Nacional – A equipe econômica enviou o projeto do Orçamento ao Congresso na segunda-feira (31), em meio ao esforço do governo para controlar o crescimento das despesas obrigatórias.
O orçamento
O texto não prevê reajuste nos valores do Bolsa Família. O total destinado ao programa caiu em comparação com os 158,6 bilhões previstos para 2026 e os 167,2 bilhões reservados em 2025.
O benefício está sem correção desde o relançamento do programa, em março de 2023. A legislação permite a revisão dos valores em intervalos de até dois anos, mas o governo entende que a mudança não é obrigatória.
Os adicionais
As famílias podem receber valores extras conforme sua composição: 150 reais por criança de até seis anos; 50 reais por gestante; 50 reais por jovem de sete a 17 anos; e 50 reais por bebê de até seis meses. Os adicionais podem ser acumulados.
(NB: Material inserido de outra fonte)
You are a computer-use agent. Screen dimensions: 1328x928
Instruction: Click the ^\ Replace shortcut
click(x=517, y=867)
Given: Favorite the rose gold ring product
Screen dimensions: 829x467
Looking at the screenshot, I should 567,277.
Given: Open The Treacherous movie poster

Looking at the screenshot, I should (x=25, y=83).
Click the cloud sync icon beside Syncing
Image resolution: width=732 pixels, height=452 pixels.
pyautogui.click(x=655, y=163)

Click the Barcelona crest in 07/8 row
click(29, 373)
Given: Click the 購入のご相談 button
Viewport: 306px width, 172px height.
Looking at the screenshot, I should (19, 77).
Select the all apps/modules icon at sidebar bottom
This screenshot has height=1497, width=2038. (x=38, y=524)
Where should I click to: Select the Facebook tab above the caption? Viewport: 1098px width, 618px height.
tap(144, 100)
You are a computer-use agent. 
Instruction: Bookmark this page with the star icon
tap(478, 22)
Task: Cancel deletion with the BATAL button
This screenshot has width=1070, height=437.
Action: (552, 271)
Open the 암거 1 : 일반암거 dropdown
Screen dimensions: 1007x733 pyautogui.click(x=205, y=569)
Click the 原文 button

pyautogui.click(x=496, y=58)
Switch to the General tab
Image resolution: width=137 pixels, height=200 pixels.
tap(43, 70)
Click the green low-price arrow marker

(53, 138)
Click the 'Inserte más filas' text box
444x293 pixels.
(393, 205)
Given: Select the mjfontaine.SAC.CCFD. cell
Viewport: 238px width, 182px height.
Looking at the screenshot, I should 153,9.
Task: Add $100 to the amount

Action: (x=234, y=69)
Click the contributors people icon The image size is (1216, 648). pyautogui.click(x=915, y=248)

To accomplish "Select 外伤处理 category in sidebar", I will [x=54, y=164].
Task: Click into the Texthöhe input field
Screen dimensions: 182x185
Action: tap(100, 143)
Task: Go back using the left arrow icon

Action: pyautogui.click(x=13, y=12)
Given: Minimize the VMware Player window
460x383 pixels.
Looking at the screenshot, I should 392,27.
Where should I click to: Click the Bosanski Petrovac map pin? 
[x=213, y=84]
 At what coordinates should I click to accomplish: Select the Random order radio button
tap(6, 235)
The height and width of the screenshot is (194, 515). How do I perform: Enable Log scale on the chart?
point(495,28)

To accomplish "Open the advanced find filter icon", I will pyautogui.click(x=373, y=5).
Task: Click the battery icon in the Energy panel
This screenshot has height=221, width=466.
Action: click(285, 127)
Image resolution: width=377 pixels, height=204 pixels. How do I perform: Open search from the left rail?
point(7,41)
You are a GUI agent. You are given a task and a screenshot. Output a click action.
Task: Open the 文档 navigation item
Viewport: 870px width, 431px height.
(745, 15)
Para receber o benefício, a renda mensal por integrante da família deve ser de até 218 reais. Também é necessário manter o Cadastro Único atualizado e cumprir as exigências de saúde e educação. O programa atendeu cerca de 19,3 milhões de famílias em agosto. O Congresso ainda poderá alterar os valores durante a análise do Orçamento.